C. wardii was discovered by Kingdon Ward in 1924 on the Temo La in the E. Himalaya but not introduced until 1938, when the Ludlow, Sherriff, and Taylor expedition collected seed under Namche Barwa, in the ranges enclosed by the Tsangpo bend. After the war it was again introduced by Ludlow and Sherriff, and is now well established in cultivation. It is closely allied to C. fastigiata, but in that species the leaves and sepals have thin, membranous margins, the leaves are more lustrous and the stems more slender. A hybrid between the two species has been raised by R. B. Cooke and named by him ‘George Taylor’; it is interesting that it closely resembles a specimen collected by Sir George Taylor and his companions in 1938 and determined by Miss Muirhead as a hybrid of this parentage.
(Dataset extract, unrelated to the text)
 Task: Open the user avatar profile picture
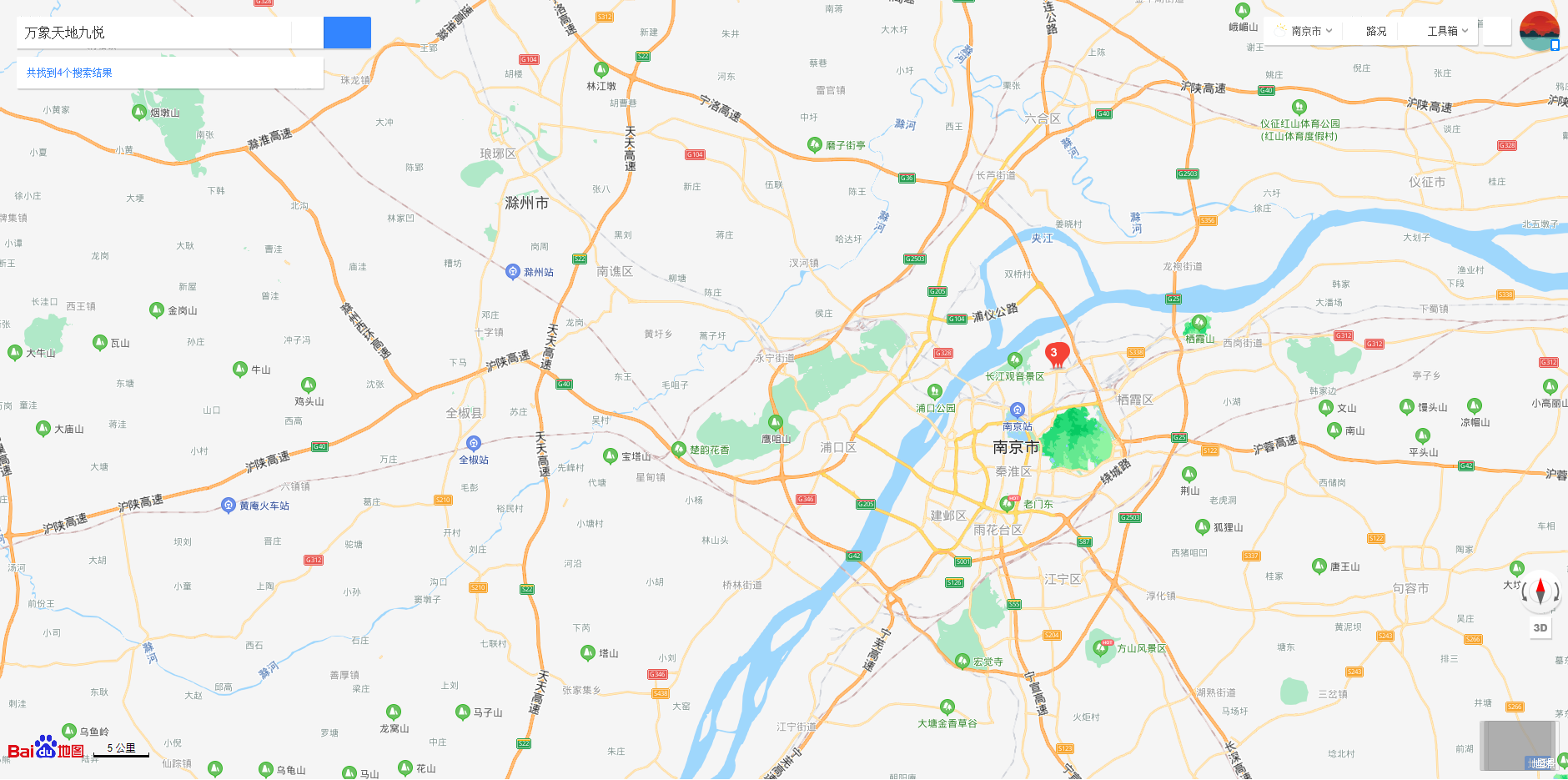point(1540,31)

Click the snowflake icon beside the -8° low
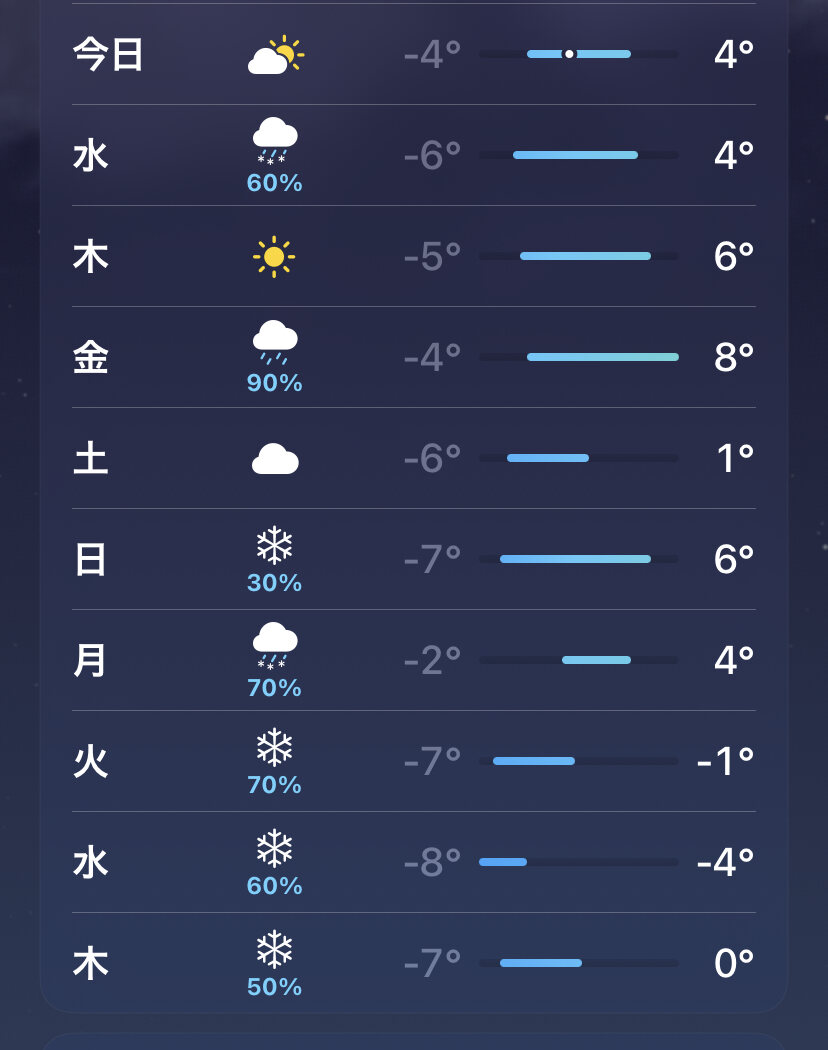click(274, 849)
C. (lycopodioides × wardii) ‘Muirhead’. – This hybrid was raised by R. B. Cooke and given an Award of Merit in 1953. It resembles the former in its flexible, whip-cord branchlets and in bearing its flowers all along them – not concentrated near the tips as in C. wardii. The influence of this parent is shown in the more erect habit, larger flowers and hairy pedicels.